▶ **SOURCE DOCUMENT**:
◆ ◆ ◆ ◆

The court’s ruling was bounded by the practical steps that the officers could have taken to make a more lawful arrest. For one thing, Garaufis noted, the cops could have tried to actually identify Homer before arresting him. That would have allowed them to discover his prior felony conviction, which in turn would have provided probable cause. They also could have performed what’s known as a stop and frisk to find the gun and check for a license instead of jumping straight to an arrest. Since the officers only arrested Homer for the mere fact of having a gun, however, they couldn’t use any evidence obtained from the arrest to prosecute him.

◆ ◆ ◆ ◆

▶ **WORK INSTRUCTIONS**:
1) Rewrite the paragraph of the court-ruling passage that begins "The court’s ruling was bounded" as a short list, keeping its main facts.
2) Reproduce the court-ruling passage word for word, starting with "The court’s ruling" and going on through "to prosecute him.".
3) Carry on the passage about the court’s ruling on Homer’s arrest from its final sentence.

▶ **STORED DATA**:
◆ ◆ ◆ ◆

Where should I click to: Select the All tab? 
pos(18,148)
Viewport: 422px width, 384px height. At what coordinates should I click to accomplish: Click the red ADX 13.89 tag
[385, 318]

◆ ◆ ◆ ◆

▶ **RESULTS BY TASK**:
1)
- The ruling was bounded by practical steps the officers could have taken to make a more lawful arrest.
- Garaufis noted they could have tried to identify Homer before arresting him, which would have revealed his prior felony conviction and provided probable cause.
- They also could have done a stop and frisk to find the gun and check for a license instead of arresting him right away.
- Because they arrested Homer only for having a gun, they couldn't use any evidence obtained from the arrest to prosecute him.

2)
The court’s ruling was bounded by the practical steps that the officers could have taken to make a more lawful arrest. For one thing, Garaufis noted, the cops could have tried to actually identify Homer before arresting him. That would have allowed them to discover his prior felony conviction, which in turn would have provided probable cause. They also could have performed what’s known as a stop and frisk to find the gun and check for a license instead of jumping straight to an arrest. Since the officers only arrested Homer for the mere fact of having a gun, however, they couldn’t use any evidence obtained from the arrest to prosecute him.

3)
Garaufis is not the first judge to conclude that Bruen has changed the calculus for when cops can arrest people for having guns. In an evidentiary ruling in a federal gun-related case last year, a federal court in Connecticut reached a similar conclusion. That case also involved an armed defendant who was arrested before officers determined he had a felony conviction. “Consequently, by the time of the second search, the officers did not have enough facts to support probable cause,” Judge Stefan Underhill wrote, citing Bruen. “That is because an individual cannot be presumed to be carrying a firearm unlawfully simply because of their possession of a firearm.” The motion to suppress in that case ultimately failed for unrelated reasons.

Bruen did not technically address police interactions like the one Homer experienced, so it is unclear whether other courts will adopt the same reasoning. But one of the friend of the court briefs in Bruen did discuss how New York’s gun laws affected policing strategies, particularly in New York City. The brief, filed by a coalition of legal aid and public defender groups in the state, told the justices that the pre-Bruen law led to draconian outcomes for otherwise law-abiding citizens.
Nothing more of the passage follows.